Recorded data
-=-=-

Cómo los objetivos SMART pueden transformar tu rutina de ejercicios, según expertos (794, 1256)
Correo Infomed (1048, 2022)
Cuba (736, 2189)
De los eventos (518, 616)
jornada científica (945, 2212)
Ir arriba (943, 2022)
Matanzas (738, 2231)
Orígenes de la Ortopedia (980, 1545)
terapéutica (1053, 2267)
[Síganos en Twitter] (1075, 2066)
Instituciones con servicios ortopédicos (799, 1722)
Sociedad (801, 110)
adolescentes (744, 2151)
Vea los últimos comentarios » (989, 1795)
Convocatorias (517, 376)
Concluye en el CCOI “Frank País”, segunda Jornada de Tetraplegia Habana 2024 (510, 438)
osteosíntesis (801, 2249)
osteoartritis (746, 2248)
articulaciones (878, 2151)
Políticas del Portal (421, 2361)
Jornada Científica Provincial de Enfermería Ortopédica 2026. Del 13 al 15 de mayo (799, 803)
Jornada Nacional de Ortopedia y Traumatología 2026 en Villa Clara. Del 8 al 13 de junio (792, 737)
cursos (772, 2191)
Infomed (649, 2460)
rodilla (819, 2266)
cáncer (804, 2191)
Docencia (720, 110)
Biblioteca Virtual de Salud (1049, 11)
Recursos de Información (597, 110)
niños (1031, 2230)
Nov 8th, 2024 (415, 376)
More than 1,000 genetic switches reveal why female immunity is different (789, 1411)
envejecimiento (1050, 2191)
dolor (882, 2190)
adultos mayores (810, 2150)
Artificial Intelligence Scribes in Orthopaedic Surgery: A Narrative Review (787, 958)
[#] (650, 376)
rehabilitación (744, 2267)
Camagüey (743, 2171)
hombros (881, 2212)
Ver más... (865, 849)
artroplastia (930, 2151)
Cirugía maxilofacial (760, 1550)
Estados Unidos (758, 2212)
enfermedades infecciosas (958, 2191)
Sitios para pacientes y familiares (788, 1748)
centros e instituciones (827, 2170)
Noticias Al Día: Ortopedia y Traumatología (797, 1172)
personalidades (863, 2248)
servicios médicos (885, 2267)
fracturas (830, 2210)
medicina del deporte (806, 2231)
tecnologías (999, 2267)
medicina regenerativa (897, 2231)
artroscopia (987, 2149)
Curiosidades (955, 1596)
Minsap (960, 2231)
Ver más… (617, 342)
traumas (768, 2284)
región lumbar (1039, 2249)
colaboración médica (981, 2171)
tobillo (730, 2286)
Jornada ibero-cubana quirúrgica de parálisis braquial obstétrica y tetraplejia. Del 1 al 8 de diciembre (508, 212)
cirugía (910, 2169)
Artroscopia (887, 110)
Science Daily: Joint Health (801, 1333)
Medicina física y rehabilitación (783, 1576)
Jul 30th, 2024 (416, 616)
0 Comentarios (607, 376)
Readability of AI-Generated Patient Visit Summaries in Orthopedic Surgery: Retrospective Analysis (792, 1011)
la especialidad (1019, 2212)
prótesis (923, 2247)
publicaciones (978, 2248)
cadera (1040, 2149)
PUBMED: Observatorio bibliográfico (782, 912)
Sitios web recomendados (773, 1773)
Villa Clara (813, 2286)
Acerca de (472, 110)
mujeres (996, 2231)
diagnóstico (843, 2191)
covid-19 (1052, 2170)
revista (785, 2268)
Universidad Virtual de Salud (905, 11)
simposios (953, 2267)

-=-=-

*ABOUT THIS TASK:*
Of the entries listed above, reproduce only the lines starting at the line containing "0 Comentarios (607, 376)" and ending at the line containing "cadera (1040, 2149)". Include both, exactly as they stand.

*COMPLETED EXERCISE:*
0 Comentarios (607, 376)
Readability of AI-Generated Patient Visit Summaries in Orthopedic Surgery: Retrospective Analysis (792, 1011)
la especialidad (1019, 2212)
prótesis (923, 2247)
publicaciones (978, 2248)
cadera (1040, 2149)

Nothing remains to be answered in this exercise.